D’où provient votre fascination pour la magie ?
Nous venons des arts du cirque et notamment du jonglage. Le jongleur travaille avec la gravité et, très vite, nous est venue l’envie que les balles ne retombent plus ou que le temps s’élargisse pour donner une plus grande fluidité dans la gestuelle. La magie et le cirque sont des arts cousins : dans les deux cas il s’agit d’aller chercher le mur des contraintes du réel.
Par ailleurs, la magie n’a pas de forme de départ. La danse s’exprime dans une chorégraphie, la peinture dans un tableau, le cinéma sur un écran : la magie peut prendre forme dans n’importe quel langage artistique. Avec la magie, le réel devient un enjeu en soi sur lequel on peut travailler, fonder un imaginaire ou une esthétique.

Pourquoi qualifier cette approche de magie nouvelle ? En quoi diffère-t-elle fondamentalement des pratiques habituelles de la magie ?

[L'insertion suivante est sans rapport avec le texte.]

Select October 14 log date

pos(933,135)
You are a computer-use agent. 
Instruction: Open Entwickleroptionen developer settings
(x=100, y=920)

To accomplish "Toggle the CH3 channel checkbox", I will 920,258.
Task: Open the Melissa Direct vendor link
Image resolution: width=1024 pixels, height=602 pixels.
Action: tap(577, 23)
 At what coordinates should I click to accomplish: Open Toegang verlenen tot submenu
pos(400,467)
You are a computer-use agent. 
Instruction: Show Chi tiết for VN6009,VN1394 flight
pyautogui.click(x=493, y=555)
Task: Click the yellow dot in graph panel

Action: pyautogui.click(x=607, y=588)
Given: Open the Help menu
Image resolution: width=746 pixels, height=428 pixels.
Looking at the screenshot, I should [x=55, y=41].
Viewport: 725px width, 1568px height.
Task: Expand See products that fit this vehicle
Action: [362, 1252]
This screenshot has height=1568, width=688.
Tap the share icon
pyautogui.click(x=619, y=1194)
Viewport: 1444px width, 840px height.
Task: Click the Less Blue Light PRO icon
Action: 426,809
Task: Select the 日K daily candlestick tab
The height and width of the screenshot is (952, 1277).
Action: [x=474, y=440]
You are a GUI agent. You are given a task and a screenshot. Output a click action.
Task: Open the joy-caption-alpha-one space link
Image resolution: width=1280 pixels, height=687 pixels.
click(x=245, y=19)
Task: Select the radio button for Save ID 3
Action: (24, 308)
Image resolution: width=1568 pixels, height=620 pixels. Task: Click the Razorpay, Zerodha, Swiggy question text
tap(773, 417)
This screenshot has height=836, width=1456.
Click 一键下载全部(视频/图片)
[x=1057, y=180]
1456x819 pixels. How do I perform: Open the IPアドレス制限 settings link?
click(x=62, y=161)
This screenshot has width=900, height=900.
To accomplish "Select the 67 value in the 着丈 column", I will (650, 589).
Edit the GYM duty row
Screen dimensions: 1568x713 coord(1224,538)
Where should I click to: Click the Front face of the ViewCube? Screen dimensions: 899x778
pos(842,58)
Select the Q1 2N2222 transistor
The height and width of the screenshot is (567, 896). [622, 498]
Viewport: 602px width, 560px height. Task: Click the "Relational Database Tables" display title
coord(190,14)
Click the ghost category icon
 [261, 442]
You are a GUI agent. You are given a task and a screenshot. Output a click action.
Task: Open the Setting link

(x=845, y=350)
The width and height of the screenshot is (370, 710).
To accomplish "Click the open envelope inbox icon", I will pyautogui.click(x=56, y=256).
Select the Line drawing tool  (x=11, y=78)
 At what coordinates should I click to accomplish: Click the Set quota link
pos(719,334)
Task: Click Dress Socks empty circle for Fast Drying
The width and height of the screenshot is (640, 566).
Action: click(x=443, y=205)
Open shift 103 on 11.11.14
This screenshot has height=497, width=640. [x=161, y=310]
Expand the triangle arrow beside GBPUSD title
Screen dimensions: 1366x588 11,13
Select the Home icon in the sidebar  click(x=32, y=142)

L’appellation magie nouvelle est d’abord une sorte de clin d’œil puisque nous sommes dans un pays qui aime beaucoup le nouveau : nouvelle cuisine, nouvelle vague, nouveau roman, nouveau cirque… Nous avions envie de marquer la rupture. Par ailleurs, le terme de magie recouvre des domaines tellement vastes que nous souhaitons la réhabiliter dans toute sa complexité alors qu’elle est un peu sclérosée, pour des raisons historiques ou économiques, dans une vision réductrice d’esthétique de cabaret ou de spectacle de variétés.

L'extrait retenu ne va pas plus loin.